--- Teks yang Diberikan ---

====

BANYUMAS –Bukan hal baru bagi para pengguna media sosial, orang yang mungkin dalam kesehariannya tampak tenang, malu bicara, dan culun, terkadang bisa meledak-ledak saat berbicara atau mengekspresikan diri di ruang media sosial.
Bahkan, sebagian remaja masa kini yang akrab di media sosial, entah yang kesehariannya tampak biasa atau tidak, sama-sama bisa berkata kasar, dan bully sana bully sini, padahal bisa jadi mereka tidak saling kenal secara pribadi.
”Mereka lebih berani di media sosial karena orang-orang itu merasa bisa menyembunyikan identitas aslinya. Kebanyakan orang Indonesia merasa sungkan jika bertatap muka secara langsung,” ucap dosen DKV Universitas Sahid Surakarta, Ahmad Khoirul Anwar, saat menjadi pembicara dalam webinar literasi digital bertema “Interaksi Online Nyaman, Kikis Ujaran Kebencian” yang digelar Kementerian Kominfo untuk masyarakat Kabupaten Banyumas, Jawa Tengah, Senin (13/9/2021).

====

--- Bahan yang Disediakan ---

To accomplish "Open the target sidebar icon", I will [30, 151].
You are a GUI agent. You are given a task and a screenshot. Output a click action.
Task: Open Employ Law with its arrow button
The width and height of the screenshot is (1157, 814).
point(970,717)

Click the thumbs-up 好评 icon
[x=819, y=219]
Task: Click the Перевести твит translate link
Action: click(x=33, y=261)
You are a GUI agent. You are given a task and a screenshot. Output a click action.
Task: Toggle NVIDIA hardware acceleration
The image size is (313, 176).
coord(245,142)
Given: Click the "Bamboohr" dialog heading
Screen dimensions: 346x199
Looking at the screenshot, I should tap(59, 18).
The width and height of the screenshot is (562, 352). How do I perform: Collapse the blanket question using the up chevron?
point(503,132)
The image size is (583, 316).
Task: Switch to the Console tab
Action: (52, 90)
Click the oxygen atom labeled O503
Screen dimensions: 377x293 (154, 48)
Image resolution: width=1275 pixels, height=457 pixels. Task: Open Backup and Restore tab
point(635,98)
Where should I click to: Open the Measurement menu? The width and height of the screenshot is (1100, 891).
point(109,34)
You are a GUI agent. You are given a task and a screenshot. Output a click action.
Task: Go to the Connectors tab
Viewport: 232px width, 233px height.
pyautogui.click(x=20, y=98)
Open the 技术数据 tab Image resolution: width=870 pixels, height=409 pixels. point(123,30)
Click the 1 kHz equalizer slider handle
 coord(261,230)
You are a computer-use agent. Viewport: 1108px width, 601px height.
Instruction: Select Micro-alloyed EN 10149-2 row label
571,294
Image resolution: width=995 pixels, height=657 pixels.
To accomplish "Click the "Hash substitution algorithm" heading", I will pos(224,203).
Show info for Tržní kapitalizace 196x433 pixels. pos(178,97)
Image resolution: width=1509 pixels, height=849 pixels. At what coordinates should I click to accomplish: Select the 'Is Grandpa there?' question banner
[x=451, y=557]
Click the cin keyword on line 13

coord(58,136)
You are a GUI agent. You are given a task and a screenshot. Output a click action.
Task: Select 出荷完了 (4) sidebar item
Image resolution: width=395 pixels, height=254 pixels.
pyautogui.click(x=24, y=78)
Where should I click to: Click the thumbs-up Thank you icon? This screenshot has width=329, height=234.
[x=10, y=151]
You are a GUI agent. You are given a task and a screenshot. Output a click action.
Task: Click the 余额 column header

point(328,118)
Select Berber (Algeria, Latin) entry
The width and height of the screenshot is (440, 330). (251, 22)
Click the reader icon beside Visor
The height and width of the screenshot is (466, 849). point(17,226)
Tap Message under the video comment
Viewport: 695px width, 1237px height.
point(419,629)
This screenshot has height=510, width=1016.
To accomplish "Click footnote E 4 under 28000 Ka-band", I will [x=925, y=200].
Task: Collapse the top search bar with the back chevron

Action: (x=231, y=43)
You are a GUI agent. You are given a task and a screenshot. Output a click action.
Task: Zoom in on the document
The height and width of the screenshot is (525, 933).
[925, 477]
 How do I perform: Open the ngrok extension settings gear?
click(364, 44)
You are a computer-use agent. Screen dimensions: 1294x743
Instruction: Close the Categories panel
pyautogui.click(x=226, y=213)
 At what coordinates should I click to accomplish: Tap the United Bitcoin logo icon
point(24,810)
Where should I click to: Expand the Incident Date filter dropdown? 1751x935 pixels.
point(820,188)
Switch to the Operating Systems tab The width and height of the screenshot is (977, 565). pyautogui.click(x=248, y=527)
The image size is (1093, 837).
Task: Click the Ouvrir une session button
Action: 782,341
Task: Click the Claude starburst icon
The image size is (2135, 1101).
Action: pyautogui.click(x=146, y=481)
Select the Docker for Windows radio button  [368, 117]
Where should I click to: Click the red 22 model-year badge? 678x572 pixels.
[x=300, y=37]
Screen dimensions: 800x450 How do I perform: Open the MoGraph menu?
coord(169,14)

====

Salin tanpa perubahan bagian teks tentang perilaku di media sosial yang diawali kata-kata berisi "BANYUMAS –Bukan hal" dan diakhiri dengan "kenal secara pribadi.". Daftar tersebut tidak ada hubungannya dengan teks tentang perilaku di media sosial.

BANYUMAS –Bukan hal baru bagi para pengguna media sosial, orang yang mungkin dalam kesehariannya tampak tenang, malu bicara, dan culun, terkadang bisa meledak-ledak saat berbicara atau mengekspresikan diri di ruang media sosial.
Bahkan, sebagian remaja masa kini yang akrab di media sosial, entah yang kesehariannya tampak biasa atau tidak, sama-sama bisa berkata kasar, dan bully sana bully sini, padahal bisa jadi mereka tidak saling kenal secara pribadi.